Face it, Michael; we're getting old, and you have gone from being influenced to being An Influence.

There are worse fates, and it's hardly the time to go Full Clute--"Sf is dead. I said so at least ten years ago, and have been saying so ever since, and I'll keep writing it and writing about it because I have nothing better to do than live and breathe in a dead genre."--when the seeds you have been sowing yourself are just now bearing fruit.

Matt Keeley said...

I wonder if the situation is different in the UK and Ireland, where Gollancz has done a very good job keeping books like Lud-in-the-Mist, Time and the Gods, The Worm Ourobouros, A Voyage to Arcturus, etc. not just in print but on shelves. Lots of these books are available in print-on-demand or e-book format in the US, but you'll never see them in stores, and the texts may be victims of poor copyediting or digital scanning, saddled with awful covers, etc.

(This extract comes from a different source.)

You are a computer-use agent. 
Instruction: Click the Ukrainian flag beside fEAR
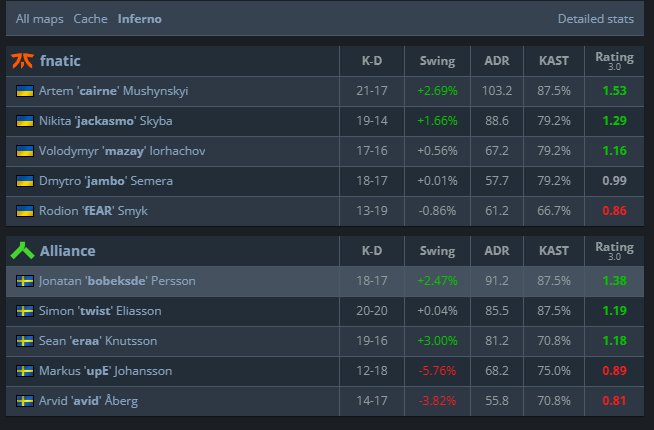coord(25,211)
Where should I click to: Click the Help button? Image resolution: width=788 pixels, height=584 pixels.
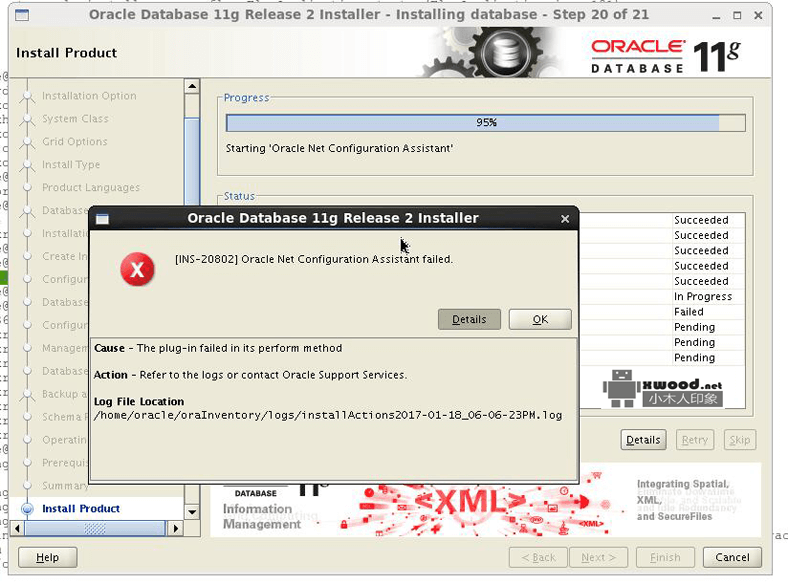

By the time I was born, the Ballantine Adult Fantasies had been out-of-print for over a decade, but I still managed to become aware of them, thanks to older fans like my uncle. When I see a BAF book I don't own, I generally buy it.

It may be that some of the younger writers are looking towards more recent "out there" writers for influence. Russell Hoban's Riddley Walker comes to mind as a very strange book that has had a big influence both inside and outside the genre.

Asakiyume said...

Here via Justin Howe's blog post, inspired by yours. There was a time when people could feel on top of, never mind all genre literature, but all human knowledge (it wasn't true, but they believed it was)--but yes, as any field deepens, this is the problem we get!

It reminds me of a funny Wondermark cartoon that ran a few days ago, with a woman trying to do triage on what reading she should attempt: the classics? current hits? edgy borderline stuff? She bewails the fact that her reading isn't voracious enough.